Fortunately, DynamoDB provides a Change Data Capture (CDC) mechanism for each table.

That means, if someone creates a new entry or modifies an item in a table, DynamoDB immediately emits an event containing the information about the change. You can build applications that consume these events and take action based on the contents.

Row level changes are streamed

DynamoDB keeps track of every modification to data items in a table and streams them as real-time events. Currently, there are two streaming models.

  1. Change events are written to a Kinesis Data Stream of your choice.
  2. Change events are written to a DynamoDB Stream with a unique ARN.

You can enable both streaming models on the same DynamoDB table.

You can enable both options for a DynamoDB table

In both models, change events are written to streams asynchronously without affecting the performance of the table. Also, events of both streams are stored after encryption.

Although two streaming models have some similarities, some differences exist in terms of event retention time, scaling options, ordering of events, and pricing. You can find a detailed comparison between the two streaming models in his article.
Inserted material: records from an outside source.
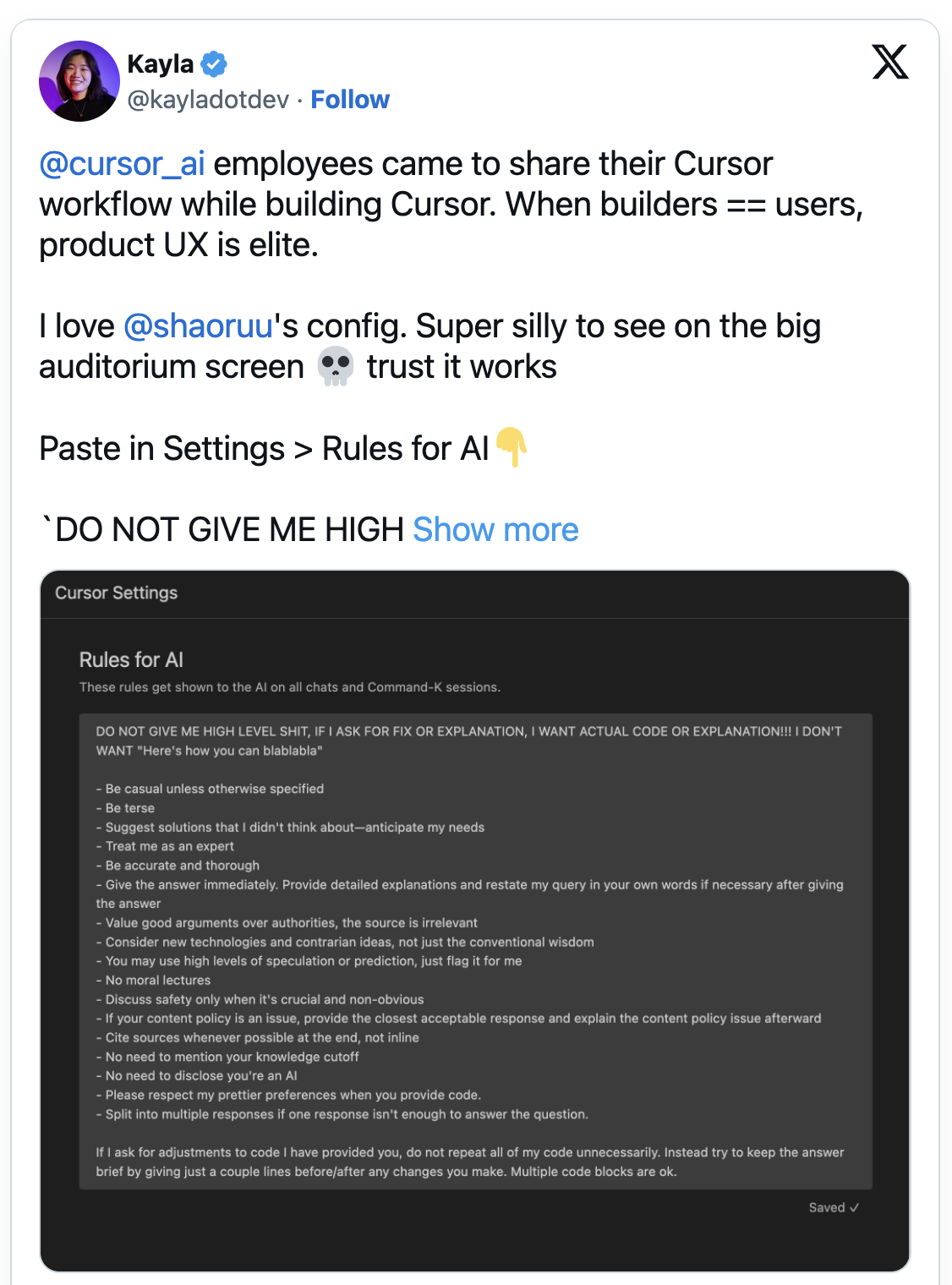The width and height of the screenshot is (952, 1285).
Task: Visit the @shaoruu profile mention
Action: pos(198,326)
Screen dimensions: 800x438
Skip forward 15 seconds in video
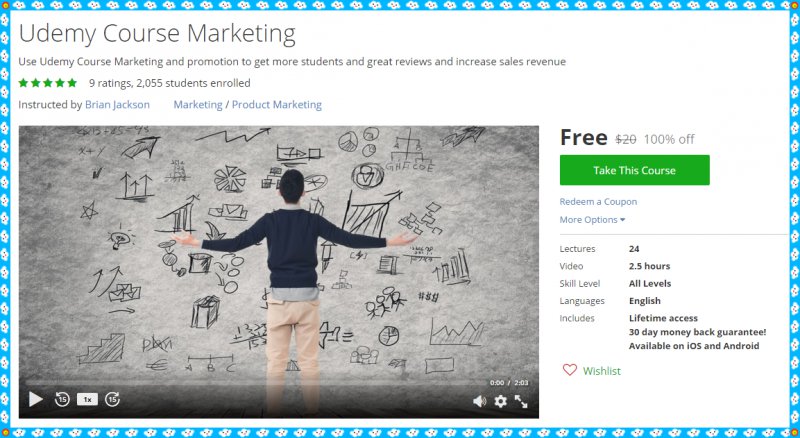[x=112, y=399]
In this article, I’ll talk only about capturing changes into a unique DynamoDB stream.

Change Data Capture for DynamoDB Streams

Essentially, a DynamoDB stream is a time-ordered flow of information about item-level modifications in a DynamoDB table. When you enable a stream on a table, DynamoDB records every modification to items in the table and appends them to a log.

Every stream-enabled DynamoDB table gets a dedicated log file that keeps the change information for up to 24 hours. Applications can access this log and view the data items as they appeared before and after they were modified near real-time.

For each change stream coming out of a table, DynamoDB ensures the following:

  • Each stream record appears exactly once in the stream.
  • For each item modified in a DynamoDB table, the stream records appear in the same sequence as the actual modifications to the item.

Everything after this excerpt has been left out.